Aim of the task: Which lines in the entries below contain the string "computer"? Show each of them in full.

Data section:
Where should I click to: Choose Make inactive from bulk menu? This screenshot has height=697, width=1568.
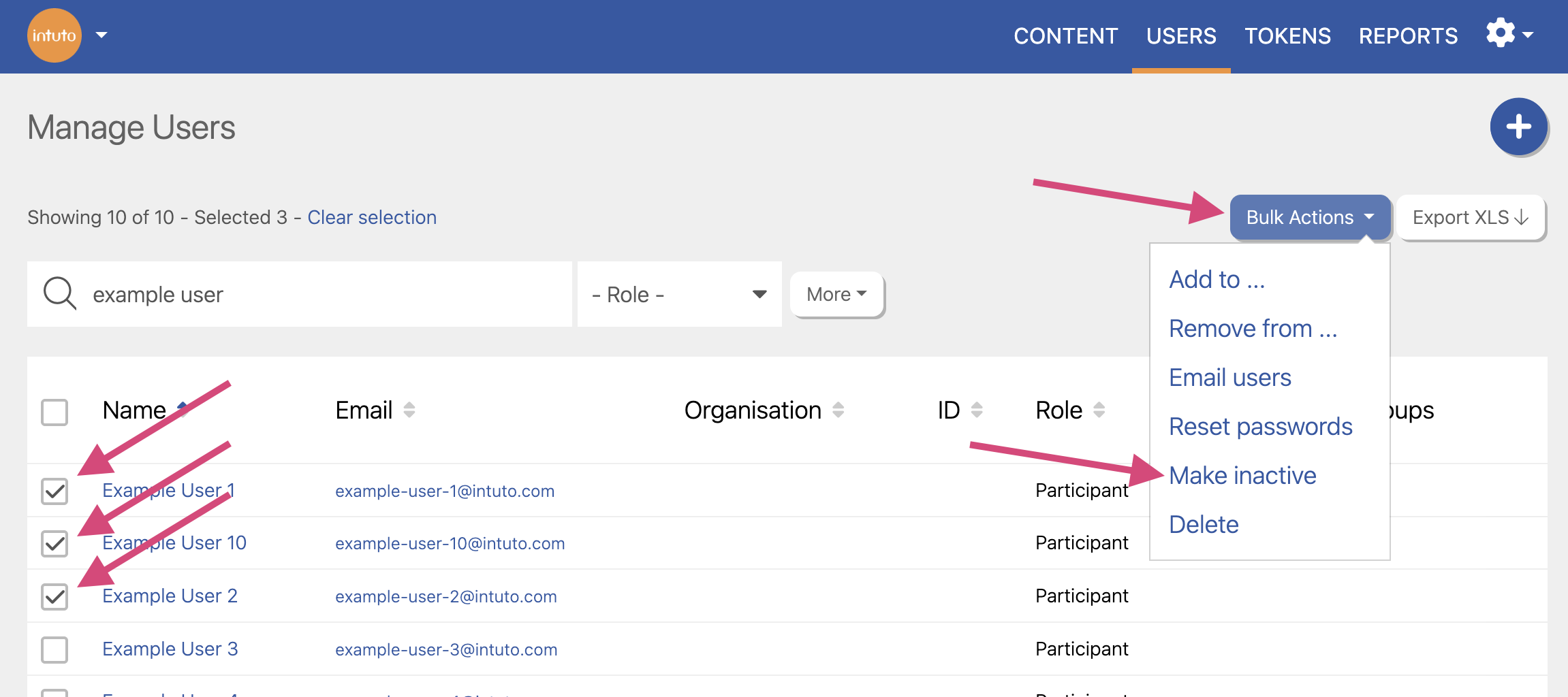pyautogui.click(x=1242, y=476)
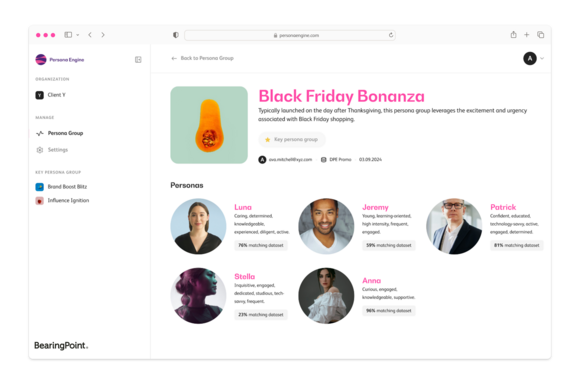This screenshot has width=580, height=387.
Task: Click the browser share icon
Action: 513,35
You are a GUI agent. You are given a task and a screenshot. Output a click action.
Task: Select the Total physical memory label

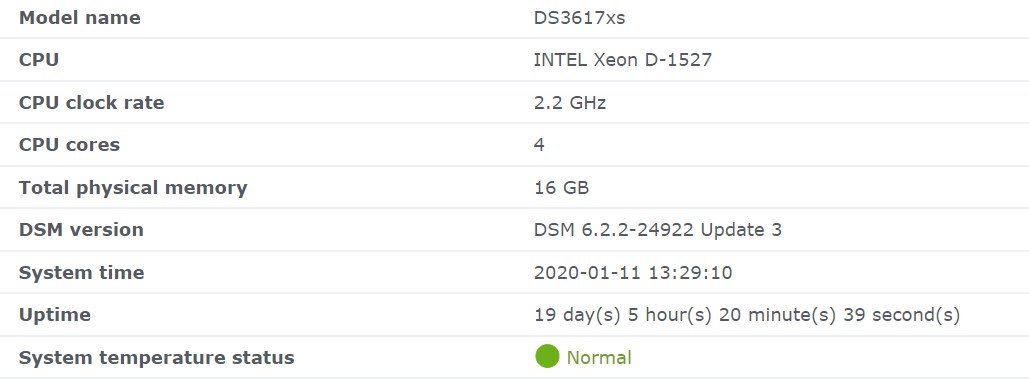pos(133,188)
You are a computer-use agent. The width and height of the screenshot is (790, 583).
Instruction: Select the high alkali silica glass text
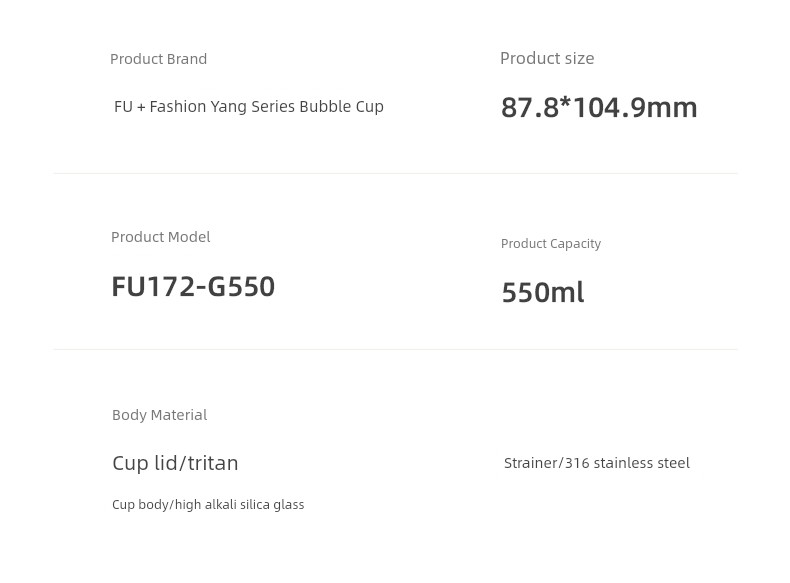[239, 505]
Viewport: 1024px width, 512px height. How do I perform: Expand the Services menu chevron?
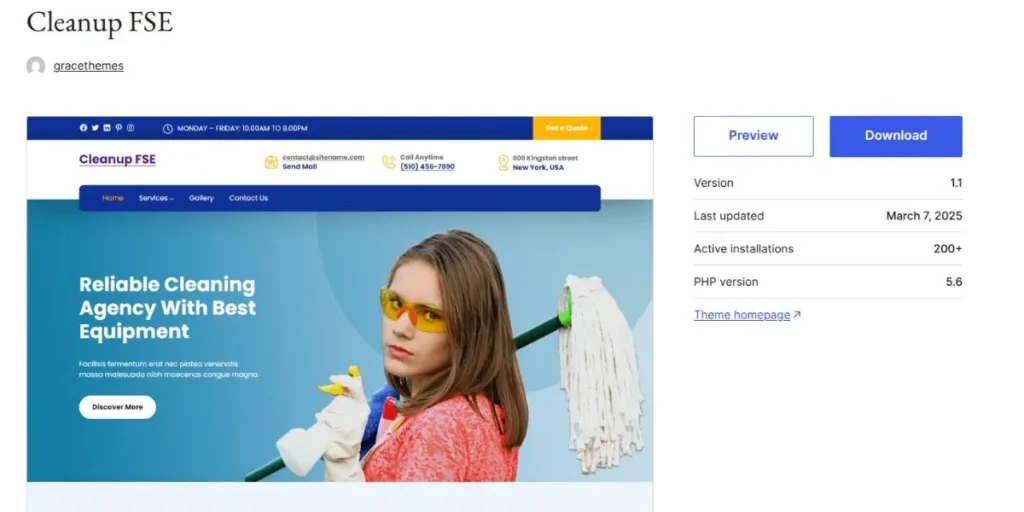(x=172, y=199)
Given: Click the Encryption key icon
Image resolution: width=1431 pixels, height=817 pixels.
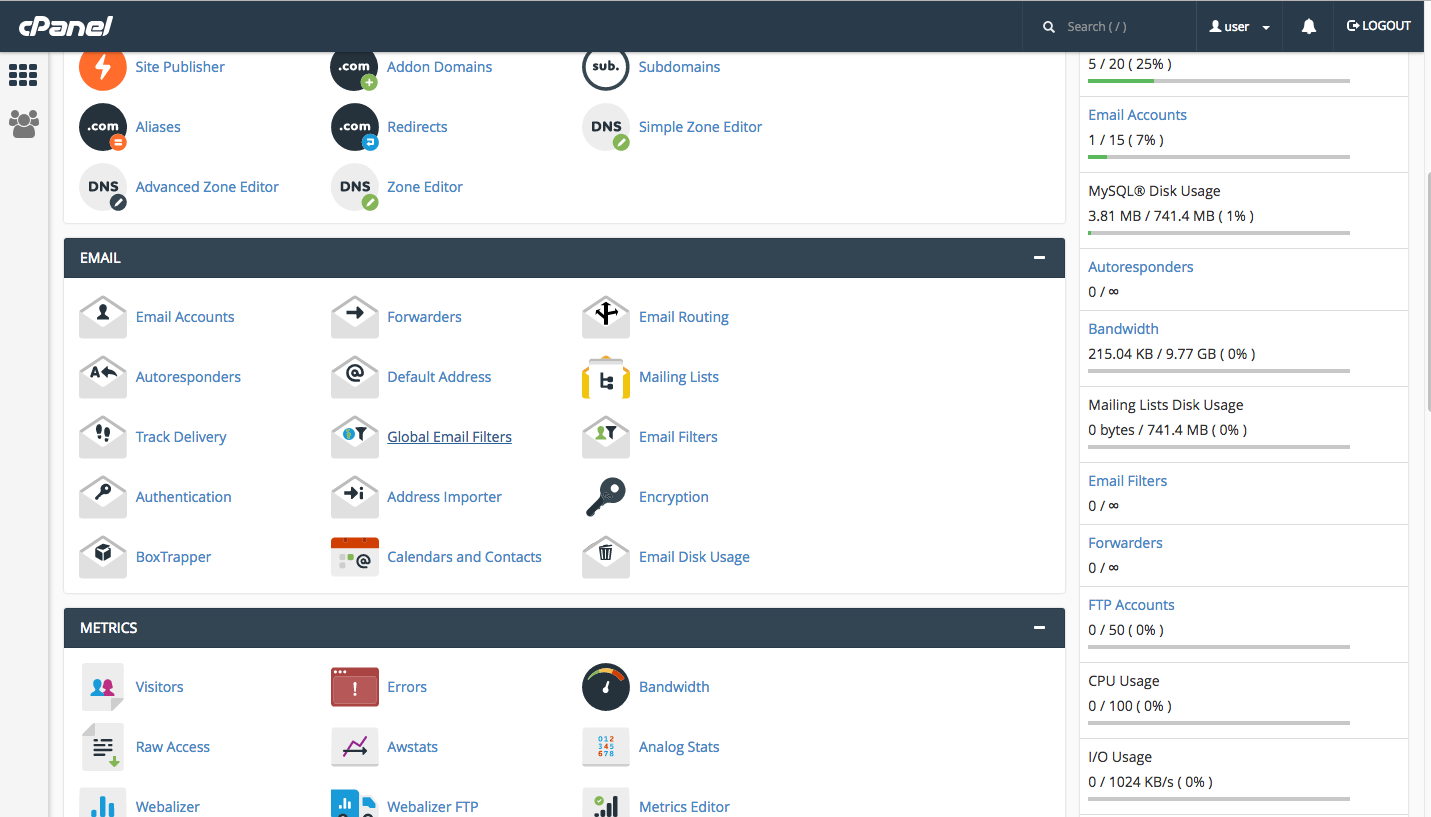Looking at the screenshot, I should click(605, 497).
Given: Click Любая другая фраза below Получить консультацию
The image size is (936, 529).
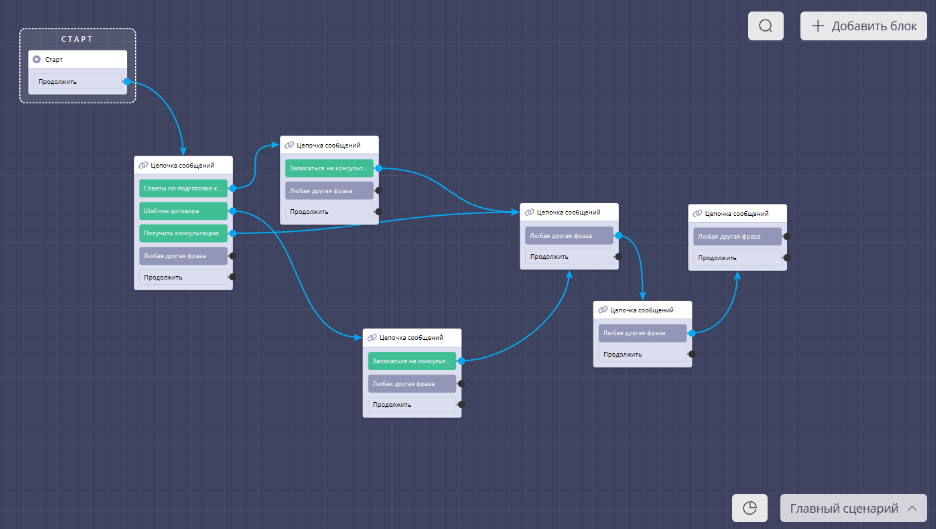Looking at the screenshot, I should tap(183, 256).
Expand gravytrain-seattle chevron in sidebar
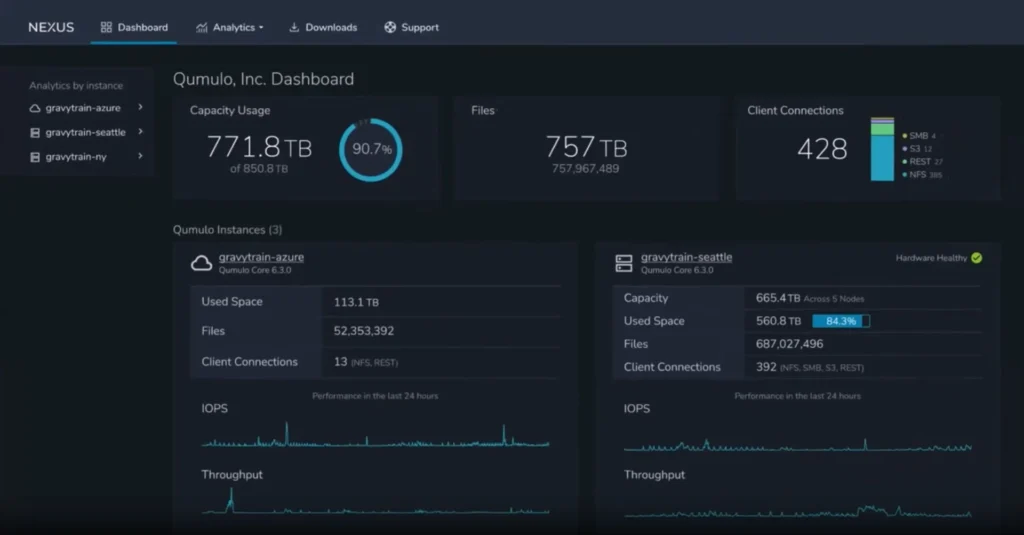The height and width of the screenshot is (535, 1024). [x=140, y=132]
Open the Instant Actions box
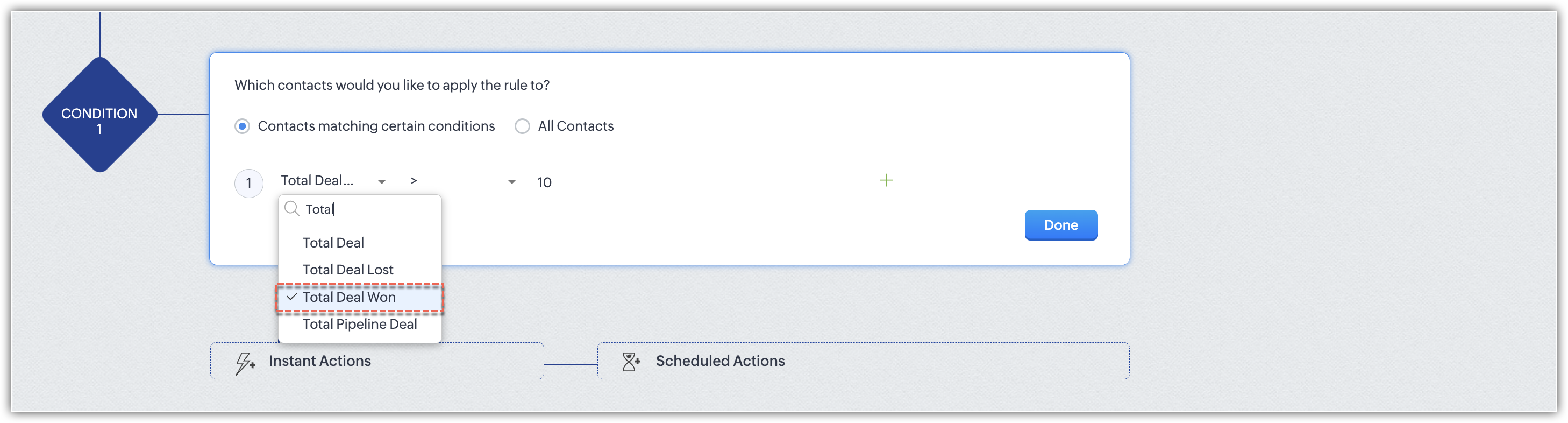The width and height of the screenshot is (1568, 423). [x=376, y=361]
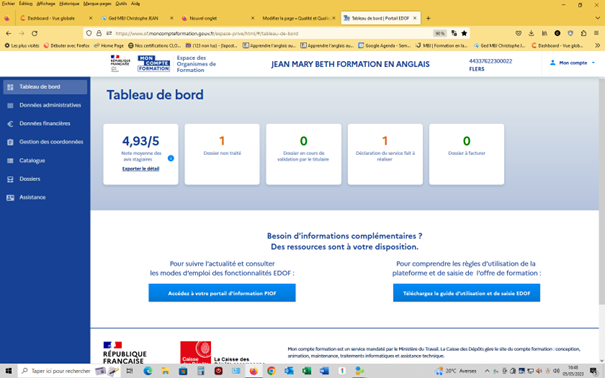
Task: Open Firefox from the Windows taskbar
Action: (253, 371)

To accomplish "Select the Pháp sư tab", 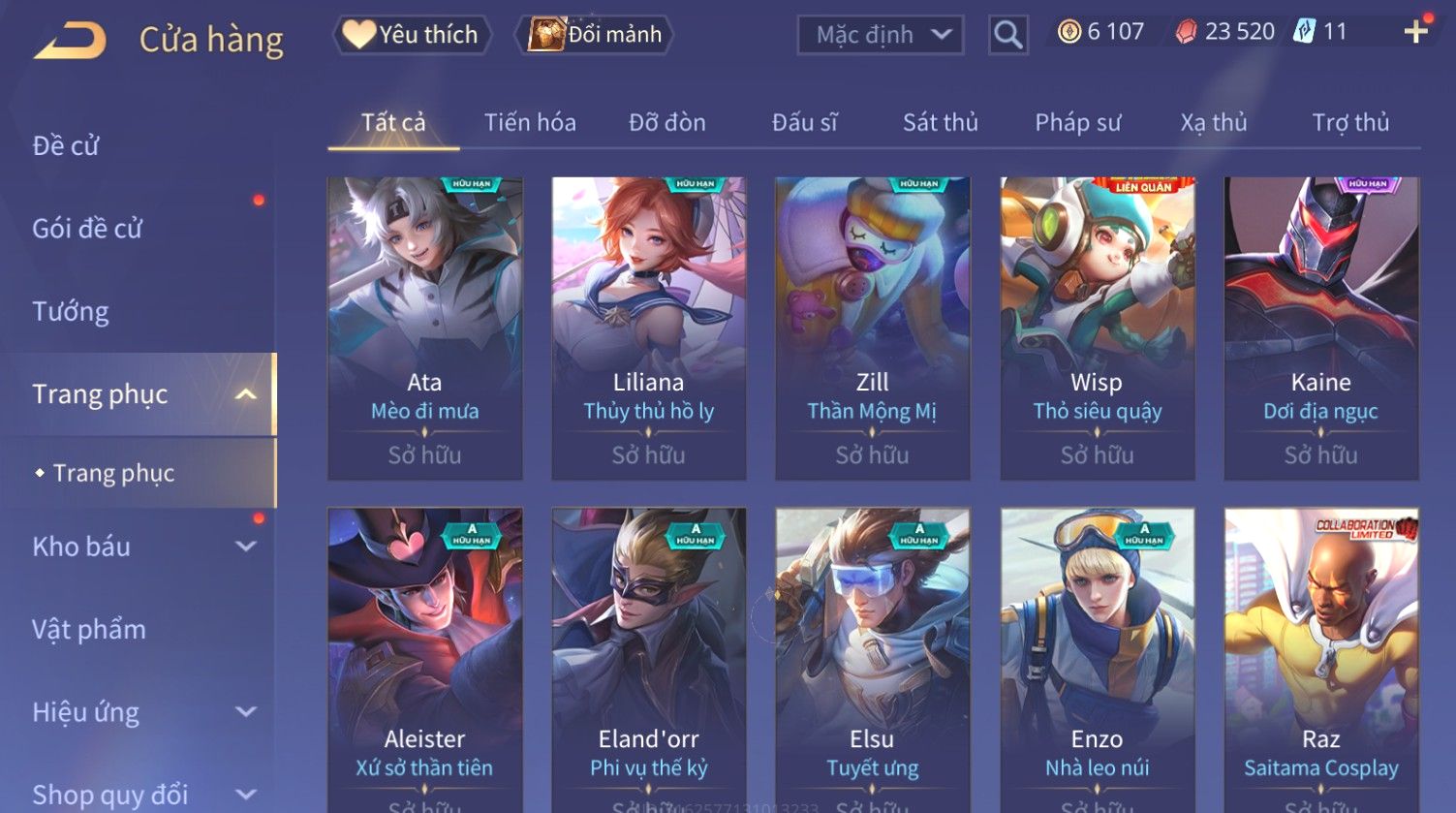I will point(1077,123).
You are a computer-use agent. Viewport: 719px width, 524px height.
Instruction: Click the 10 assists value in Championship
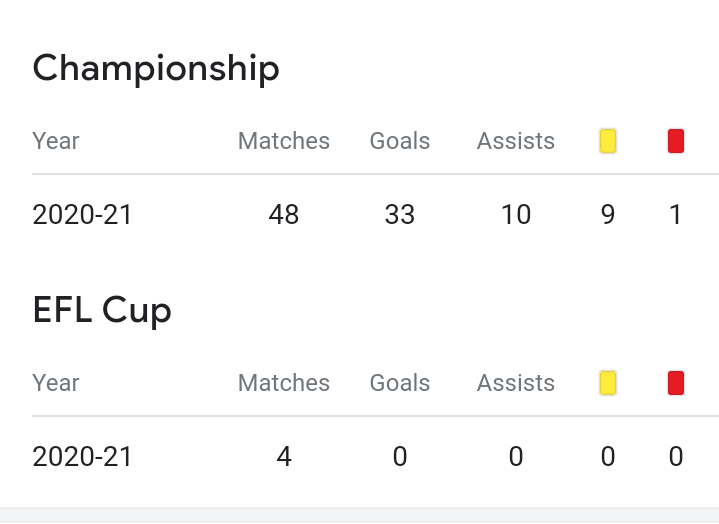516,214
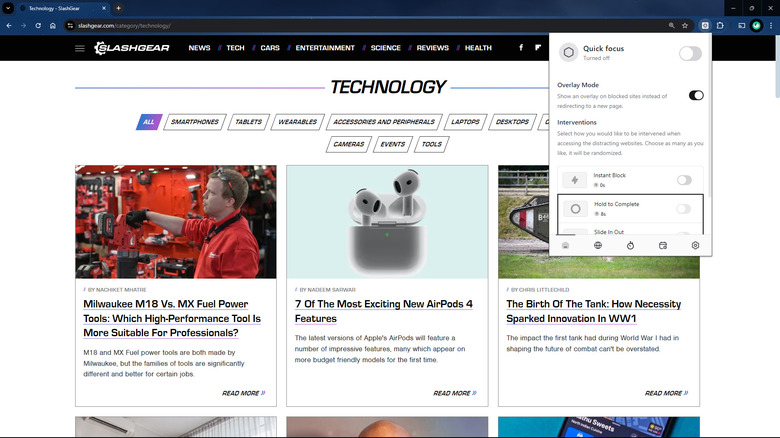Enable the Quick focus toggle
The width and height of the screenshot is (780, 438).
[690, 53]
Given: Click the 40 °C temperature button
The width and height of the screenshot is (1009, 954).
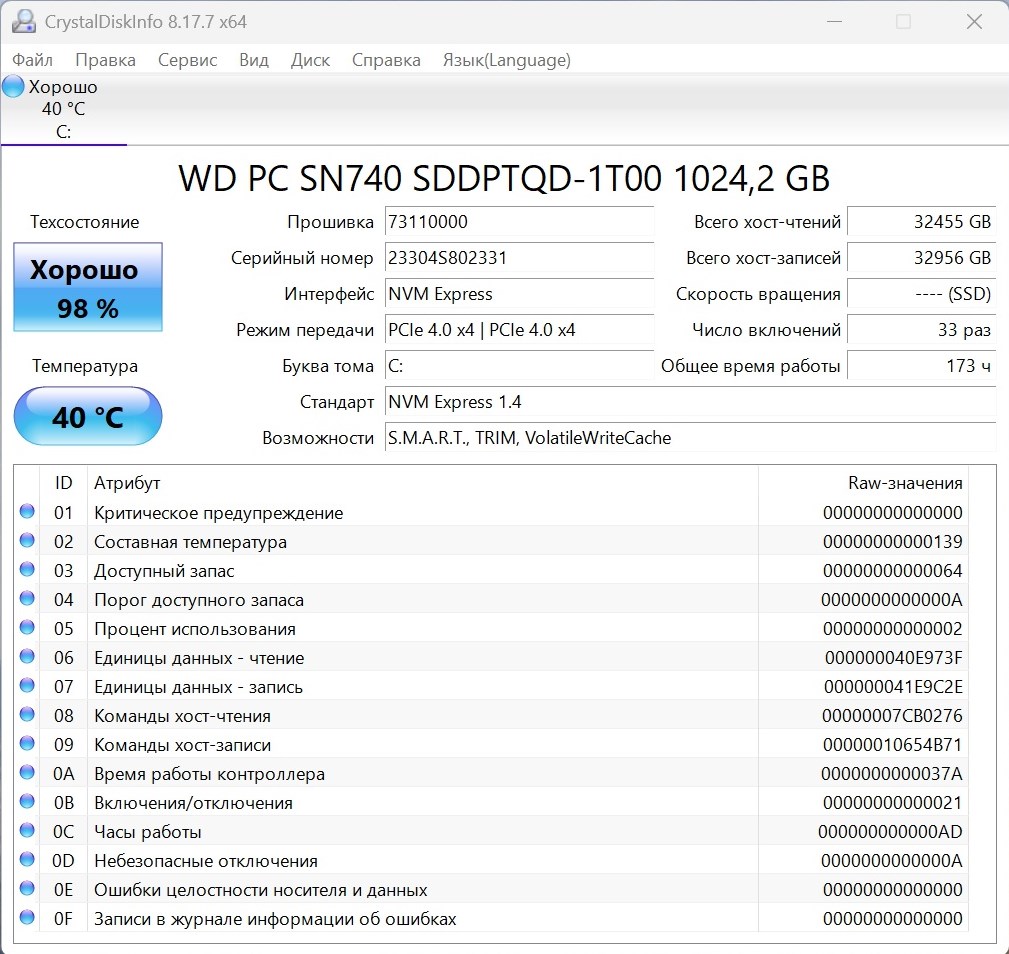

Task result:
You are a computer-use agent. The width and height of the screenshot is (790, 583).
You are a computer-use agent. Viewport: 719px width, 524px height.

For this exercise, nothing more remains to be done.